Był to efekt zamierzonego działania władz ZSRR, wymierzony w ludność cywilną Kresów Wschodnich, która nie zgadzała się na rygorystyczne oraz w praktyce nierealne warunki dostarczania żywności dla Armii Czerwonej. Władze sowieckie wysłały swoich ludzi, na tereny dzisiejszej Ukrainy, gdzie tworzyli oni bojówki mające tłumić rozruchy chłopskie oraz odbierać ziemie dworskim panom.
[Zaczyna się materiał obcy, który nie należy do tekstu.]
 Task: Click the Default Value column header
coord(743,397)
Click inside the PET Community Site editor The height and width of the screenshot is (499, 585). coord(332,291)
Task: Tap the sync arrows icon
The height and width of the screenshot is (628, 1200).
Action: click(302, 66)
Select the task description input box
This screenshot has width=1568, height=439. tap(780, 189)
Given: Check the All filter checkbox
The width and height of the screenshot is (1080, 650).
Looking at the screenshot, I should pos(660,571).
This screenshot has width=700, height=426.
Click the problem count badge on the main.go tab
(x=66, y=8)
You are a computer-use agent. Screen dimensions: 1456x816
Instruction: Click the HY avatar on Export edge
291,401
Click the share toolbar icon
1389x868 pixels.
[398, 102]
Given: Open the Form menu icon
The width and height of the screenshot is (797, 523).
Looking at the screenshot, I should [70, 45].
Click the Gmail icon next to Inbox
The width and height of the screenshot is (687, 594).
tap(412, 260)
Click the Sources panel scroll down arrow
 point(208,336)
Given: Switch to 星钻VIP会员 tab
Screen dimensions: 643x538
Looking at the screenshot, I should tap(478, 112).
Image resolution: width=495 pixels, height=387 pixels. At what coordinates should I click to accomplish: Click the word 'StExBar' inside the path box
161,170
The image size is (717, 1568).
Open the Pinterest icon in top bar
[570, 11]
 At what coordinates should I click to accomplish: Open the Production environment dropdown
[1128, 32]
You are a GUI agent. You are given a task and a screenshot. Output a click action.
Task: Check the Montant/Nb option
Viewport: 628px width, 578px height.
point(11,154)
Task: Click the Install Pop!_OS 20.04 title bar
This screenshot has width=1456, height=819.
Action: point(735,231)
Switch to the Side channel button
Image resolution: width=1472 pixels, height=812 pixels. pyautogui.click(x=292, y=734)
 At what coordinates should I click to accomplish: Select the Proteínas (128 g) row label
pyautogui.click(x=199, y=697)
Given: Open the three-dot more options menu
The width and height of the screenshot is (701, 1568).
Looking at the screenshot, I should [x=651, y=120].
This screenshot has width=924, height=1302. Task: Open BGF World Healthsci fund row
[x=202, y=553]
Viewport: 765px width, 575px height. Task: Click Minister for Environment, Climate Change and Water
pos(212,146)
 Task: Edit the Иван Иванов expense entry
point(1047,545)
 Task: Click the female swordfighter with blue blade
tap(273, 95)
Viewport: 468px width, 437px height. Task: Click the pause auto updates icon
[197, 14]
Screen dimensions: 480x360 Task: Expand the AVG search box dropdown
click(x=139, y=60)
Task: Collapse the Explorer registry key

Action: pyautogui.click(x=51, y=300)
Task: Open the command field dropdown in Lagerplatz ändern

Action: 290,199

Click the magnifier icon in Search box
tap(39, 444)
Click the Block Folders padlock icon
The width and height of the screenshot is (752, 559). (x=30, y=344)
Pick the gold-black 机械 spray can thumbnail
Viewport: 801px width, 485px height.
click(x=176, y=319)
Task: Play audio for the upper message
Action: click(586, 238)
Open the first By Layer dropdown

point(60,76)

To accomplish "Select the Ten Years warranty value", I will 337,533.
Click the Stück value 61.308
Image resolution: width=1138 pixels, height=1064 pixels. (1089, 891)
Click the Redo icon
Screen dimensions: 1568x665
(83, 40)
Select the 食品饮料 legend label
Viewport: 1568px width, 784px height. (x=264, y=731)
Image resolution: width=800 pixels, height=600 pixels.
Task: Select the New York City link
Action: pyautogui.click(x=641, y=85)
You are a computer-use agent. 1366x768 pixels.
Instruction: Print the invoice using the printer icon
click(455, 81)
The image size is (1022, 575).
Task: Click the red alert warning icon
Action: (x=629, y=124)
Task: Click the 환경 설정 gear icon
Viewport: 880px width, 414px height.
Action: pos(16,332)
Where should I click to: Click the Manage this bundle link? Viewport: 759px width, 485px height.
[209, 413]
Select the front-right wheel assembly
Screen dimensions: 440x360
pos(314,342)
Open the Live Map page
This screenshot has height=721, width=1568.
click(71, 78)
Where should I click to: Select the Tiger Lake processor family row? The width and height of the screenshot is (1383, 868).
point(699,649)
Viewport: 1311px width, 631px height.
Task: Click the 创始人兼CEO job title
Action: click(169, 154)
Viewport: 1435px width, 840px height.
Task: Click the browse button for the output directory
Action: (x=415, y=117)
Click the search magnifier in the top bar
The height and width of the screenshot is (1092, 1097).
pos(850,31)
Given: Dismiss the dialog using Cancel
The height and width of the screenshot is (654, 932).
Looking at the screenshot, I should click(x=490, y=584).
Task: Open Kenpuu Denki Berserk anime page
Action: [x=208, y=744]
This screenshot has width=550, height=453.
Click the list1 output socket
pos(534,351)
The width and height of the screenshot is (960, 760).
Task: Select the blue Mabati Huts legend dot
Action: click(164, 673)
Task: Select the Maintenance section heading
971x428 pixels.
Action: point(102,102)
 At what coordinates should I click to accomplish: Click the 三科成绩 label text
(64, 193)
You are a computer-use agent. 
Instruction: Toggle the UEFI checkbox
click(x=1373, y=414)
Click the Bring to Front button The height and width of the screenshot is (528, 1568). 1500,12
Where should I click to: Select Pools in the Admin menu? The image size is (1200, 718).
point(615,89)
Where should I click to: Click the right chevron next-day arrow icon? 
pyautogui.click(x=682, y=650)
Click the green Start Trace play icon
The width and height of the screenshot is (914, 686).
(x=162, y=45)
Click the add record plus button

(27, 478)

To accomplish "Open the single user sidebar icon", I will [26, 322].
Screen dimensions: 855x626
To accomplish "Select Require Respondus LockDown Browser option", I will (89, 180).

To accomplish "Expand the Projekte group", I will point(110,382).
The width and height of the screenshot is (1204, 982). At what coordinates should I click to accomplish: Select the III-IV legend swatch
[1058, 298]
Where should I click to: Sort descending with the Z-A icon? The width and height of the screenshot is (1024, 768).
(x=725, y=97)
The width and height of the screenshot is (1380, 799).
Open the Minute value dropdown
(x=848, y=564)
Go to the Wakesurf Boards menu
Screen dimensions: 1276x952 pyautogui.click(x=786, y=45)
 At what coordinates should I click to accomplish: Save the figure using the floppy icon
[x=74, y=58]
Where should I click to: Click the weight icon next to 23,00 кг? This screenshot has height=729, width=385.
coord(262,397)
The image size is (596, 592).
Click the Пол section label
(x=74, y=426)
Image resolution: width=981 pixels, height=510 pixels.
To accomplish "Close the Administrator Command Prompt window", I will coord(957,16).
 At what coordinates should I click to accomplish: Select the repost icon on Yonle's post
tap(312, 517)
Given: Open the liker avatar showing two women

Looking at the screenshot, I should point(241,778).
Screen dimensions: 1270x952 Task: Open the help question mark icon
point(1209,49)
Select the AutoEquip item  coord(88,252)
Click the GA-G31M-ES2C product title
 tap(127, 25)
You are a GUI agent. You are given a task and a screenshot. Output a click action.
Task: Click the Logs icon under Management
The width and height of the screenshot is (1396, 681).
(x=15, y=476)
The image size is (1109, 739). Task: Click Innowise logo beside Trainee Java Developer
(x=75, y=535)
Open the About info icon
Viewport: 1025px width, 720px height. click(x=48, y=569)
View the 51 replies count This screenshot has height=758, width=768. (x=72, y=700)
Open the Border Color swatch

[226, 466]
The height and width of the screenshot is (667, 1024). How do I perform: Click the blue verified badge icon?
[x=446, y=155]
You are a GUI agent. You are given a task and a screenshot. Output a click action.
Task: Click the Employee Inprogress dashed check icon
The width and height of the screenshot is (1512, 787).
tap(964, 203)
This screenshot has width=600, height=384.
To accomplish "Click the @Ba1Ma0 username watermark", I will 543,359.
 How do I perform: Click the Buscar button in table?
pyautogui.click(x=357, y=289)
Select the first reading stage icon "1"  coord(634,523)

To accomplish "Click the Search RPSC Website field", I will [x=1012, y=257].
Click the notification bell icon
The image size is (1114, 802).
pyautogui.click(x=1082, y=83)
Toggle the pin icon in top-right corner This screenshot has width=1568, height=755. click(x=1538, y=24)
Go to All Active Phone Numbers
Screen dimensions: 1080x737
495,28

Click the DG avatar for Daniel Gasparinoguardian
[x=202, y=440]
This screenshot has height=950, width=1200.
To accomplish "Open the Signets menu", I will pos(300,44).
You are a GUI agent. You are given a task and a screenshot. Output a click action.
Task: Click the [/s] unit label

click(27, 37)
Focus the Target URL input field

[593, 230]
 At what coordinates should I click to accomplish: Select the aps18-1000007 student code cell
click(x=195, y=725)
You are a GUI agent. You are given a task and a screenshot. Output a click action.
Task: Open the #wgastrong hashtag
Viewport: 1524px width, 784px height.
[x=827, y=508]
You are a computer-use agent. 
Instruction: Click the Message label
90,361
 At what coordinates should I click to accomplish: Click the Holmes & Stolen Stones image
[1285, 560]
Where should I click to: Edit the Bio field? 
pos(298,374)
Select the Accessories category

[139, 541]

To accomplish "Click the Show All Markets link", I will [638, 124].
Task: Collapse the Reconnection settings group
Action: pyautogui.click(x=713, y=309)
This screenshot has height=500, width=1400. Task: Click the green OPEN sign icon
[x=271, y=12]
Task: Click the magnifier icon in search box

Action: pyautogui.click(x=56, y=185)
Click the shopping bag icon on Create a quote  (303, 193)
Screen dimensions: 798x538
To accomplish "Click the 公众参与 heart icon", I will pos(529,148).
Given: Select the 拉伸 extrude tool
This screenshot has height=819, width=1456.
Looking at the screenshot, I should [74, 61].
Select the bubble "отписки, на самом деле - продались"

Akcja zaczęła się już w 1930 roku, ale przybrała znacząco na sile w latach 1932-1933, gdy ludność kresów zaczęła się burzyć przeciw władzy ZSRR. Wtedy Stalin wysłał swego zaufanego człowieka, Łazara Kaganowicza.

Właśnie w tym momencie widać ogrom pracy włożonej w ten komiks przez jej autorów. Mimo niewielkiej ilości tekstu, gdyż bardziej mamy tutaj do czynienia z dynamiczną nowelą graficzną (lub czymś w ten deseń), niemal na każdym kroku czuć koszmar tamtych czasów. Jest mocne nawiązanie do wojny z Bolszewikami, niepewna sytuacja w międzywojennej Polsce, podróż na Kresy Wschodnie, czy konflikty społeczne pomiędzy chłopstwem ukraińskim a panami pańszczyźniany, często będącymi Polakami. To wszystko dzieje się w tej opowieści, na dalszym planie, ale nieraz przemyka na sam przód sceny, właśnie za sprawą rysunku.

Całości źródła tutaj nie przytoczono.